MILLENNIAL BEER DRINKERS

As brewers and distributors, we all seek to appeal to the millennials, who make up about 25 percent of the total U.S. population and the entirety of the coveted 21-35 year-old beer drinkers segment.

Millennials, also known as Generation Y, include those who were born in the 1980s through the early 2000s. They have spent their entire lives with access to the Internet and a smartphone in their pocket, and they have developed a new set of criteria to determine products they support.

Traditional advertising is often viewed as spin and inauthentic by millennials, so brands are hard at work finding new ways to speak to these consumers. Here are six facts your craft beer business should know about connecting with millennials.

1. Millennials define craft as small, independent, high quality and local.

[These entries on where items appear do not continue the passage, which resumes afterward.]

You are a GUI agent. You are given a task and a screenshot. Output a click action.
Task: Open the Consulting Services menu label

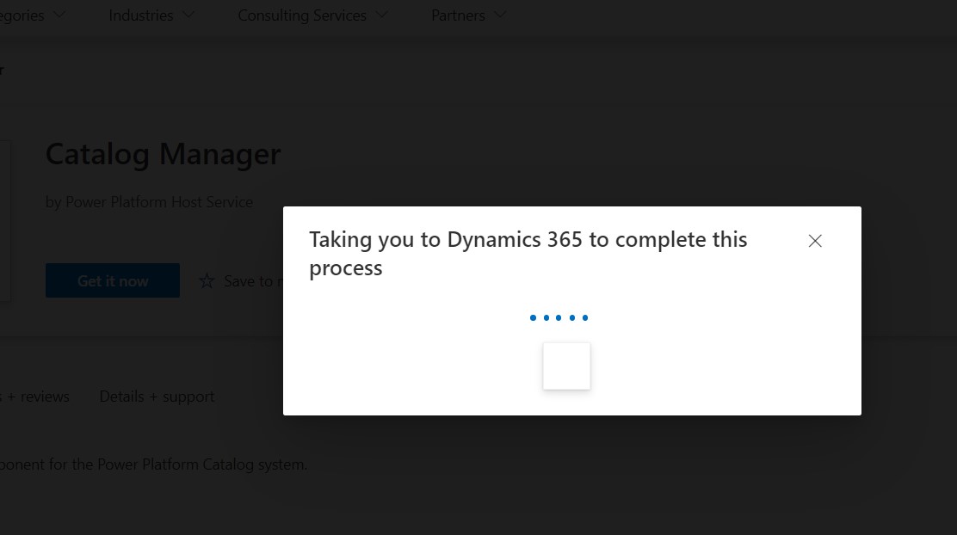[301, 15]
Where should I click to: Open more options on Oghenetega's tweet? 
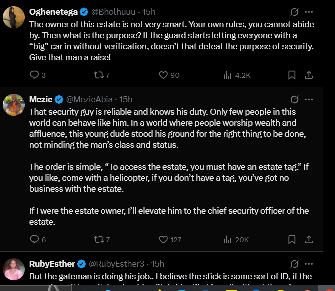point(309,11)
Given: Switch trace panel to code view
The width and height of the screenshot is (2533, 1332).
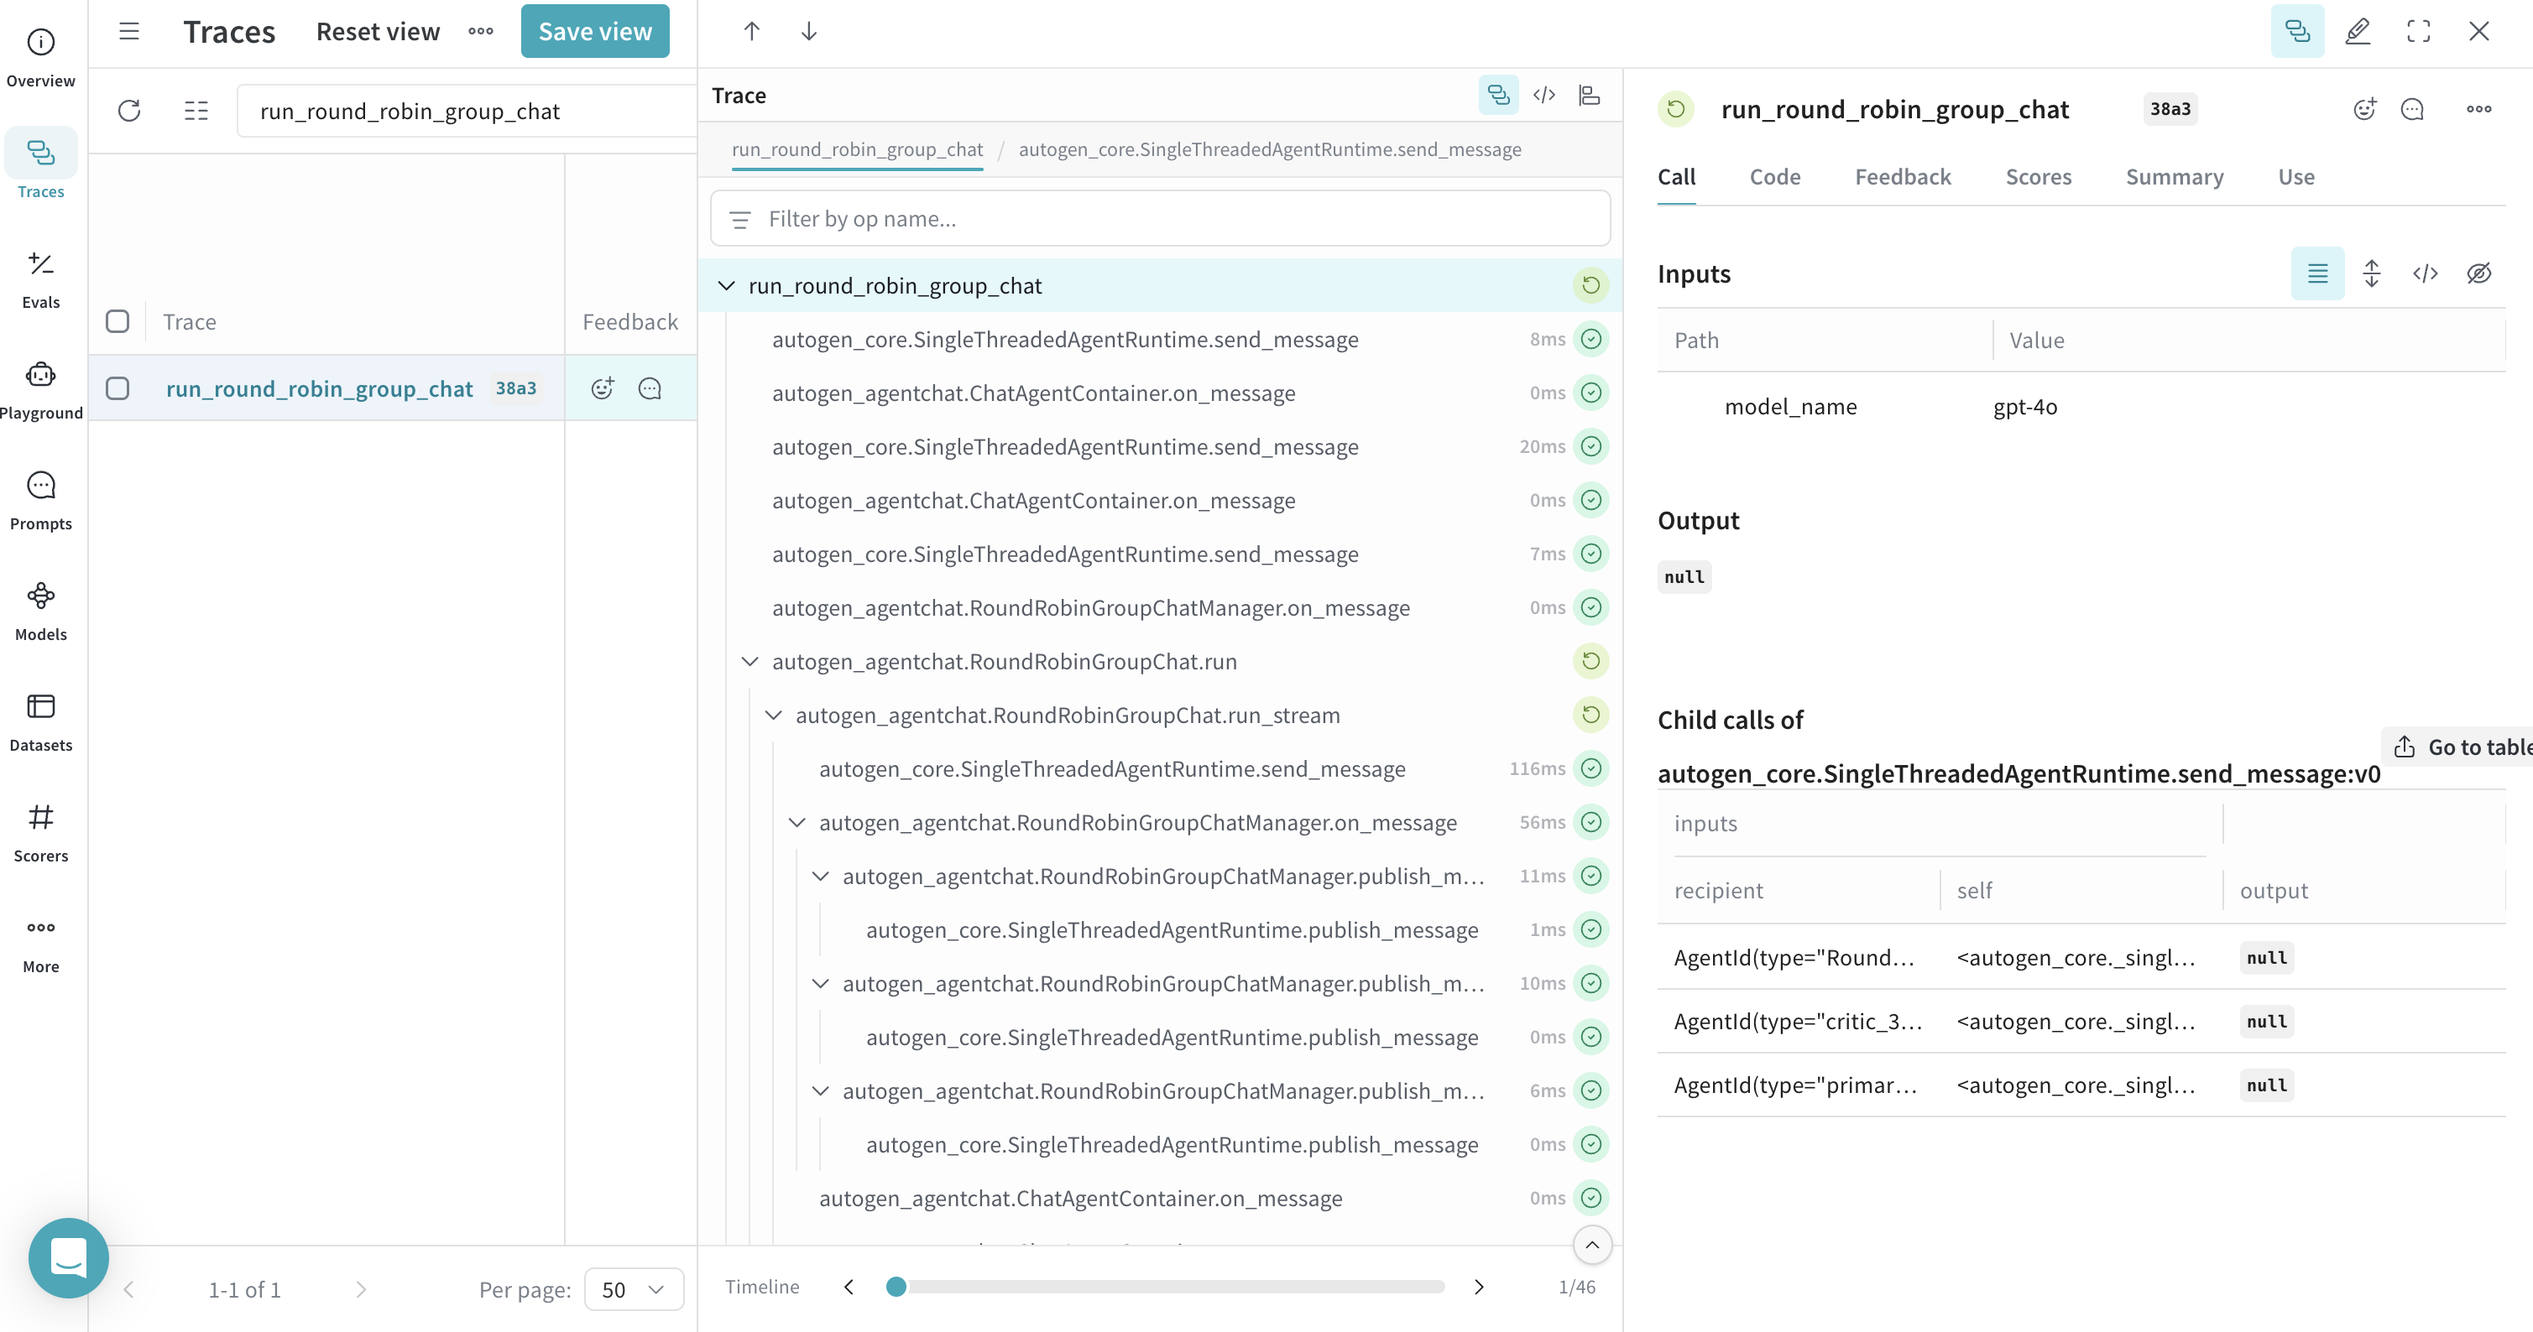Looking at the screenshot, I should tap(1544, 94).
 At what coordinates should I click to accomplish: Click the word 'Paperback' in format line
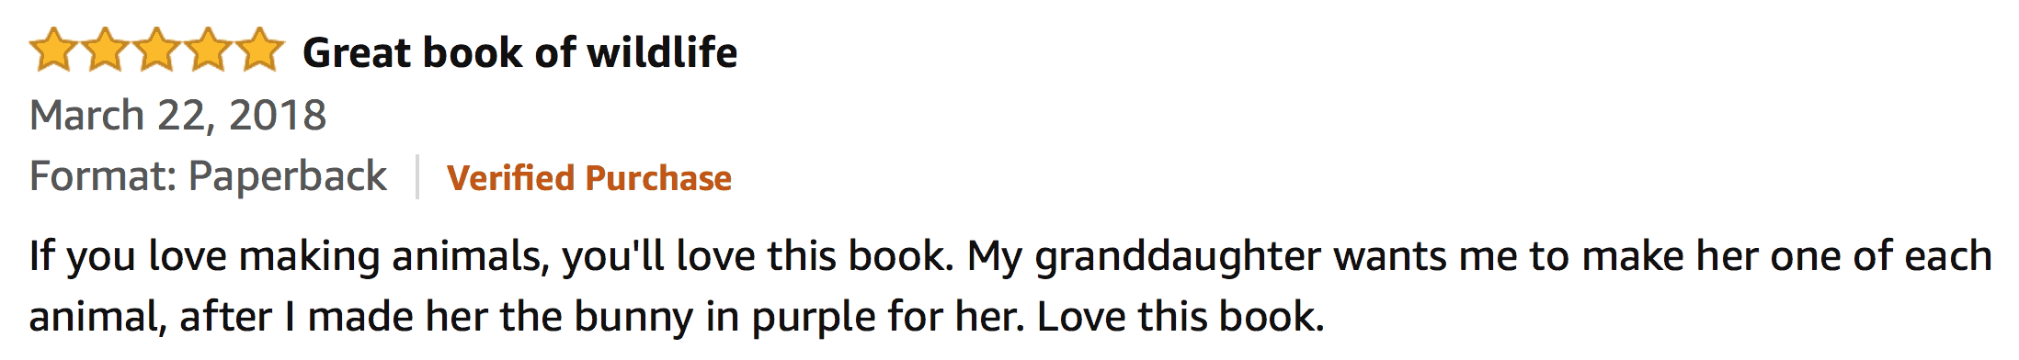click(x=288, y=176)
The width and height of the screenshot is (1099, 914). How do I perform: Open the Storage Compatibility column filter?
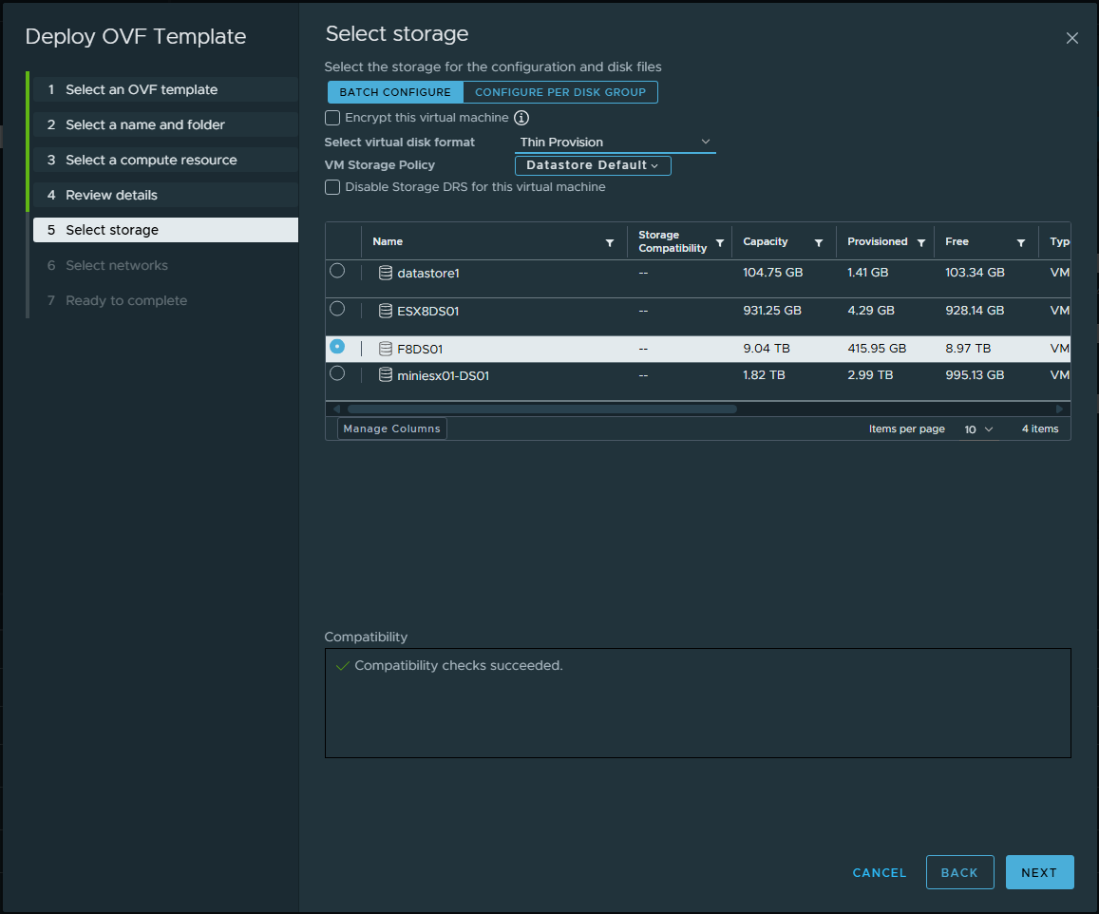(x=720, y=243)
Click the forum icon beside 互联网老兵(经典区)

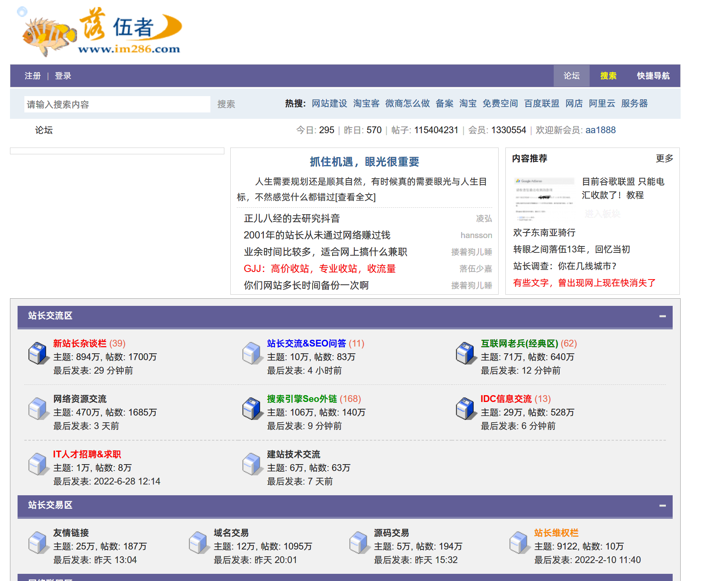coord(465,353)

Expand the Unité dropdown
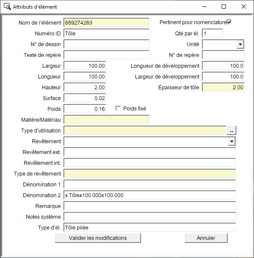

  • Top three terms associated with “craft”: “small independent company”; “small batch production”; and “handcrafted.”3
  • Reasons for drinking more craft: better quality, more variety, consistent availability on-premise, more flavor options and more seasonal offerings; on draught, price and complements food are other key criteria.3
  • “Locally made” continues to gain importance to craft beer millennials.3

6 Things You Need to Know about Millennials and Craft Beer

2. Millennials connect digitally with friends and companies.

  • Millennials increasingly turn to their social media network to guide purchasing decisions: 34 percent of consumers respond positively to “When a brand uses social media, I like that brand more.”2
  • Recommendations from family and friends are the number one deciding factor when making purchasing decision (social media, word of mouth).2
  • 62 percent of millennials say that if a brand engages with them on social networks, they are more likely to become a loyal customer.2
  • They want to co-create products with companies; 42 percent are interested in helping companies develop future products and services.2

3. Millennials seek strong value, not always lower cost.

  • Millennials have less disposable income due to lower employment, reduced income and increased student loan debt.3
  • Flavor (99 percent) and freshness (94 percent) are the top two factors when choosing a craft beer to purchase.4
  • Craft beer is viewed as an affordable luxury.3

4. Millennials value experiences over physical products.

  • Many are delaying commitments such as house purchase, marriage, kids until later in life.2
  • Instead of recognizing a brand by a name or a logo, millennials find true value in the experiences they co-create with the brand.3
  • 61 percent of females 21-34 drink craft beer with food more now that a couple years ago.3
  • Millennials love brands that support their local communities and would rather purchase from them than competitors: 75 percent said it’s important a company gives back to society instead of just making a profit.2

5. Millennials live an active, healthy and balanced lifestyle.

  • 61 percent of weekly craft drinkers say they always or often drink craft beer with food.
  • Active lifestyle: Health is becoming more important (i.e., eating right, exercising, not falling sick, maintaining healthy weight).5

6. Millennials are adventurous.

  • More than 69 percent of millennials consider themselves adventurous. They are loyal to brands that provide experiences they cannot get in their everyday lives.3
  • Millennial males purchase a craft brand that they have never heard of or seen advertised 47 percent of the time.3
  • Among weekly craft drinkers, millennials try 5.1 different brands per month. 15 percent try 10 plus brands per month. Brewers need to offer a broad variety of beers to keep the consumer within your portfolio.3

 

The most successful distributors in the years ahead will be the ones who focus their efforts on partnering with craft brewers who are high quality, strong in their home markets, innovative and unique, engaging socially/digitally with consumers on daily basis and, perhaps most importantly, authentic.

As this great industry continues to grow, distributors and brewers should continue pushing each other to get better—not just bigger—so we can continue providing the best beers in the world to thirsty drinkers throughout the U.